La loi d’amnistie comprend comme régicides ceux qui ont voté pour la détention et contre le sursis à l’éxécution. On trouve là des députés bien loin de vouloir la subversion, comme Jorrand, Lemalliaud et Pépin. Champigny-Clément est emprisonné en novembre 1815 et expulsé deux mois plus tard. Bonet de Treyches a voté le sursis. Surtout, il est un des “proconsuls blancs”, artisan de la Terreur Blanche, complice de massacres de républicains à Lyon et Saint-Etienne en 1795. Bonet de Treyches, qui a favorisé le rassemblement et l’armement d’émigrés royalistes, est exilé.

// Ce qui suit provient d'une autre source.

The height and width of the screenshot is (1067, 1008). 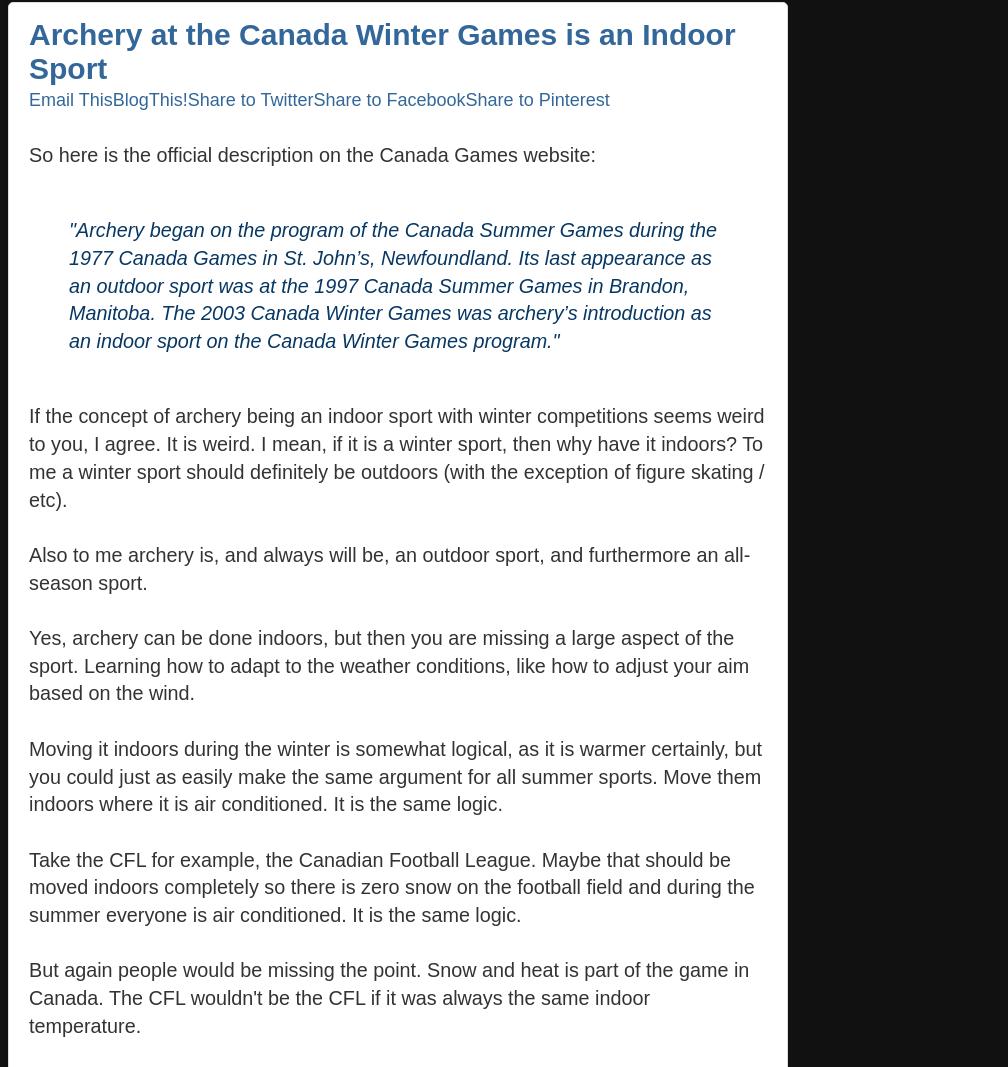 I want to click on 'BlogThis!', so click(x=111, y=98).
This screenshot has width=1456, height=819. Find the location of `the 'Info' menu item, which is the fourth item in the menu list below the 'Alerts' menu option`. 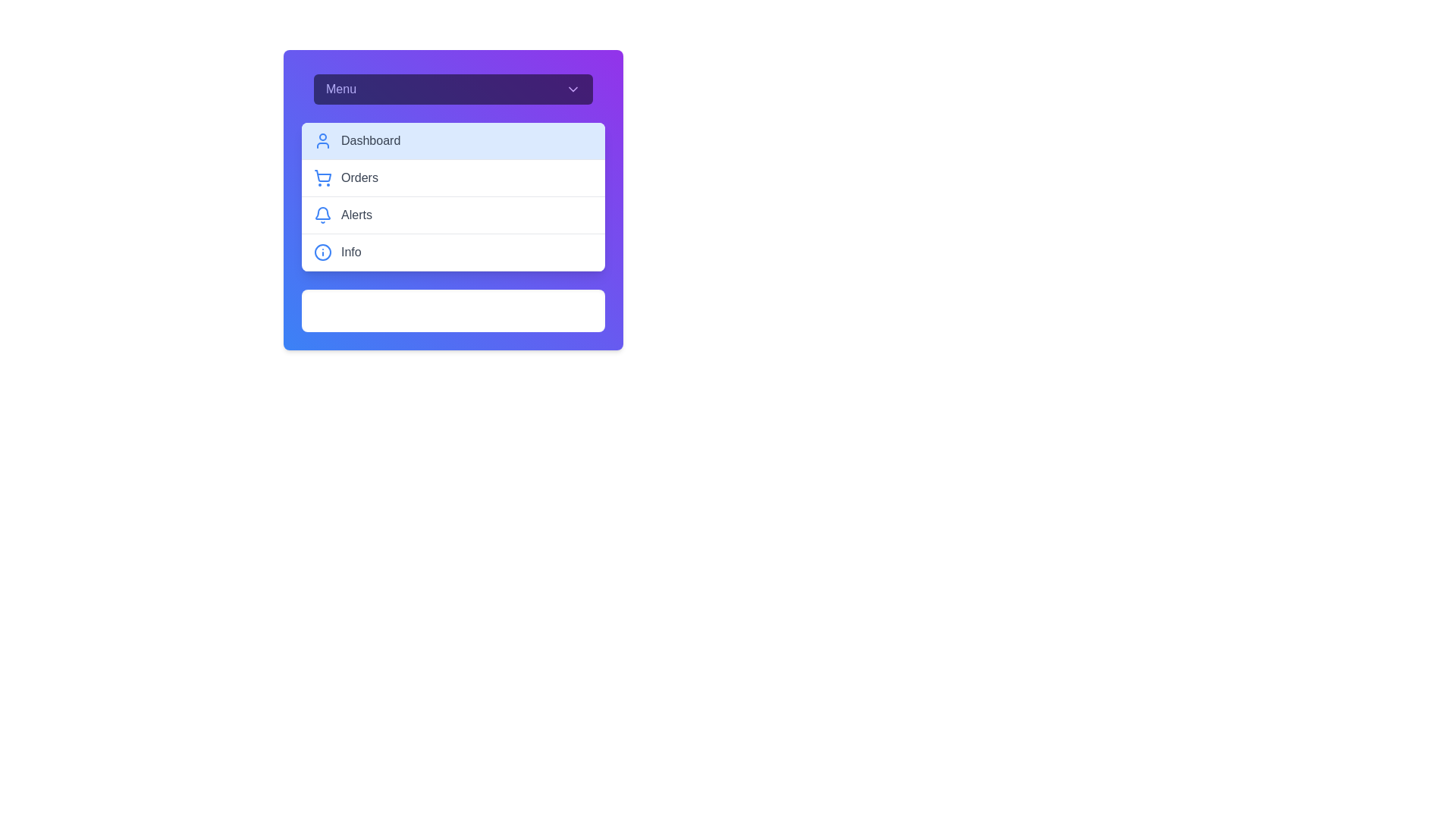

the 'Info' menu item, which is the fourth item in the menu list below the 'Alerts' menu option is located at coordinates (453, 252).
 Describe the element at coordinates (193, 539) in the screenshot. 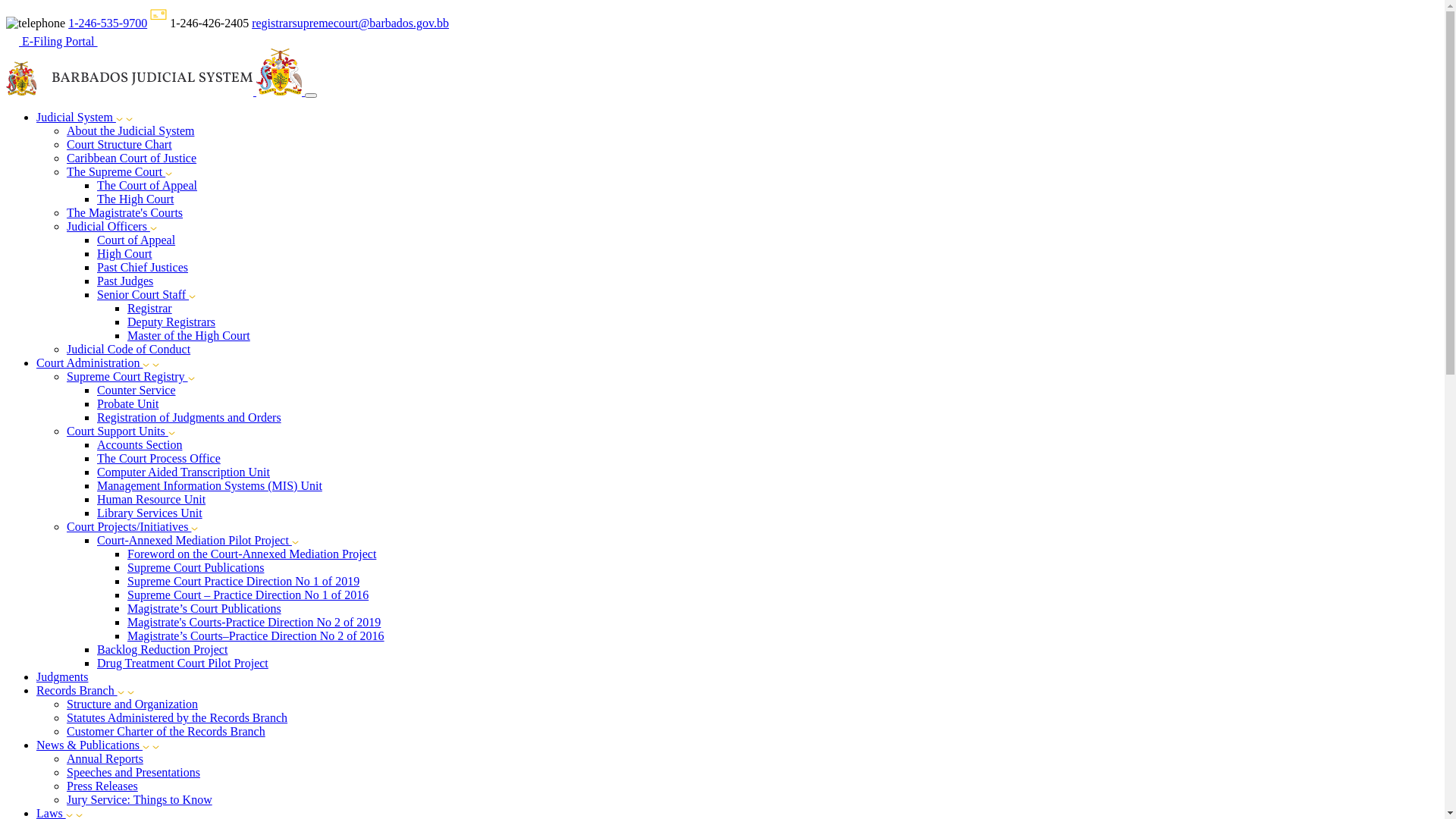

I see `'Court-Annexed Mediation Pilot Project'` at that location.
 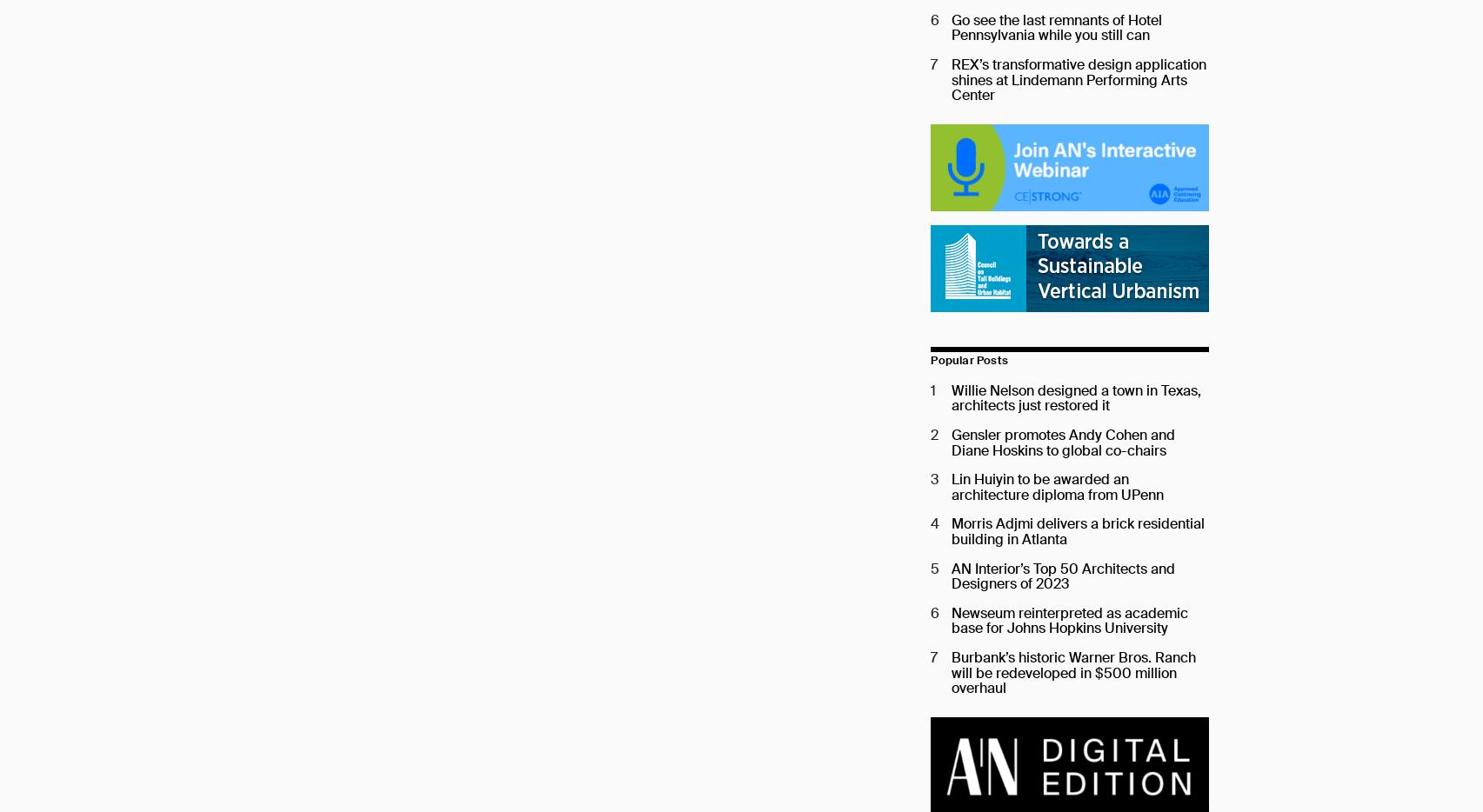 What do you see at coordinates (950, 26) in the screenshot?
I see `'Go see the last remnants of Hotel Pennsylvania while you still can'` at bounding box center [950, 26].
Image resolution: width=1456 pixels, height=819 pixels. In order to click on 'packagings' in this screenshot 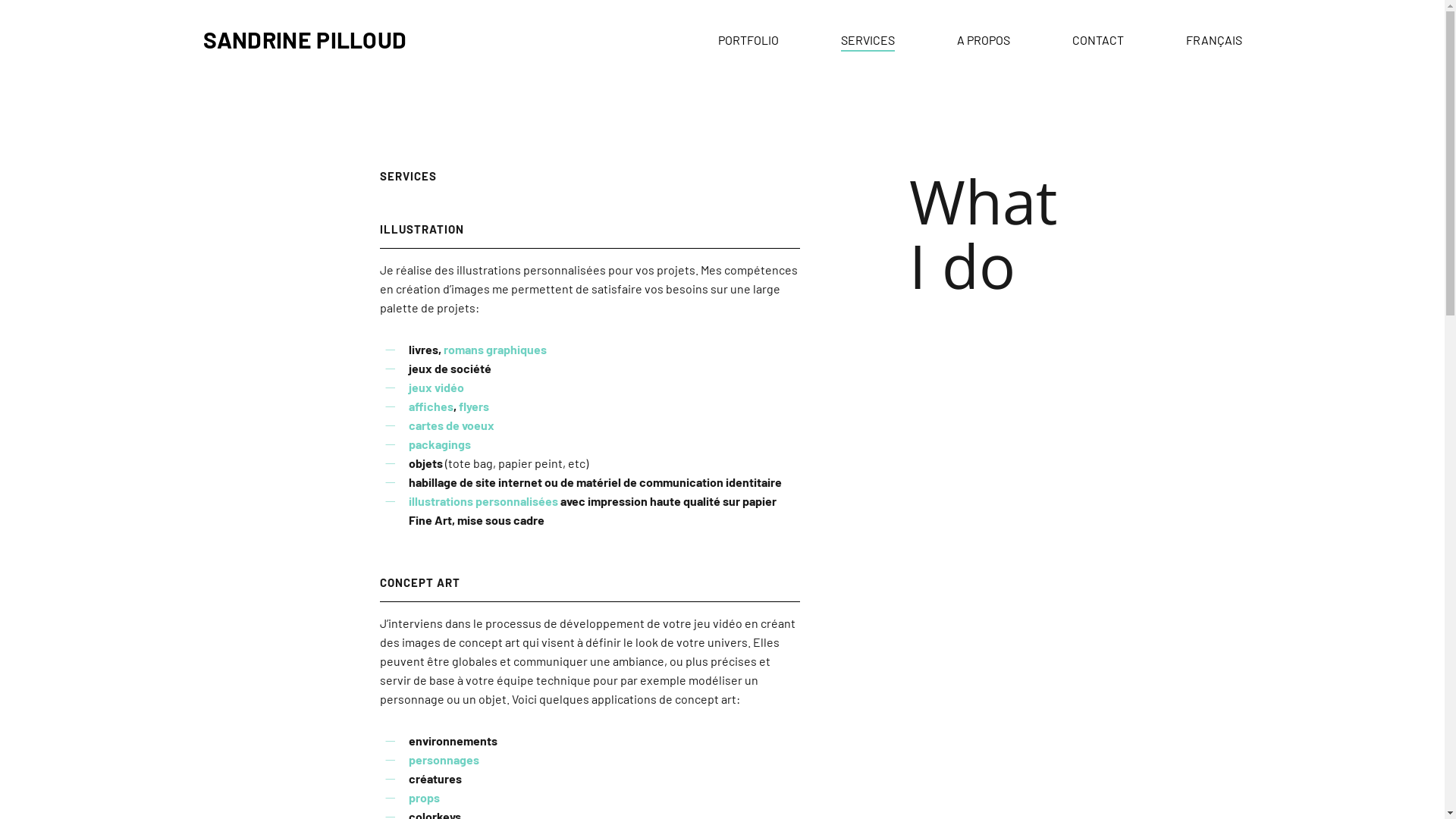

Même le prêtre royaliste Rabaut-Pomier qui a voté la mort à des conditions très restrictives et pour le sursis, qui a prêché la gloire des émigrés et des armées étrangères, doit partir. Gamon ne voulait pas que la Convention jugeât Louis XVI. Il n’a voté la mort qu’en cas d’invasion et pour le sursis. Surtout, il a été l’agent secret des Royalistes de 1795 à 1797.Il a favorisé l’insurrection du Treize Vendémiaire.Il a organisé le projet de coup d’état royaliste contre le Directoire. Enfin, Gamon a défendu la cause des Bourbons aux Cent-Jours. Malgré tous ces services éclatants rendus à la cause de la Monarchie, les Bourbons le chassent. Gamon part, réfléchissant à l’ingratitude des grands. Son ami Boissy d’Anglas obtiendra son retour deux ans plus tard.
Comme la poursuite des régicides est bien vue des puissants, le zèle des fonctionnaires de la justice de Louis XVIII ne connaît plus de limites. La police française s’épuise à la recherche de conventionnels qui ont devancé la Loi comme Pérard. Elle pourchasse les régicides déjà morts. Soupçonné de recel de proscrit, le fils du conventionnel Loncle doit prouver que le décès de son père est intervenu dans un accident 21 ans plus tôt. La police est sur les dents pour retrouver la trace d’Audouin, qui lui échappe sans peine dans la mesure où il est mort sept ans plus tôt.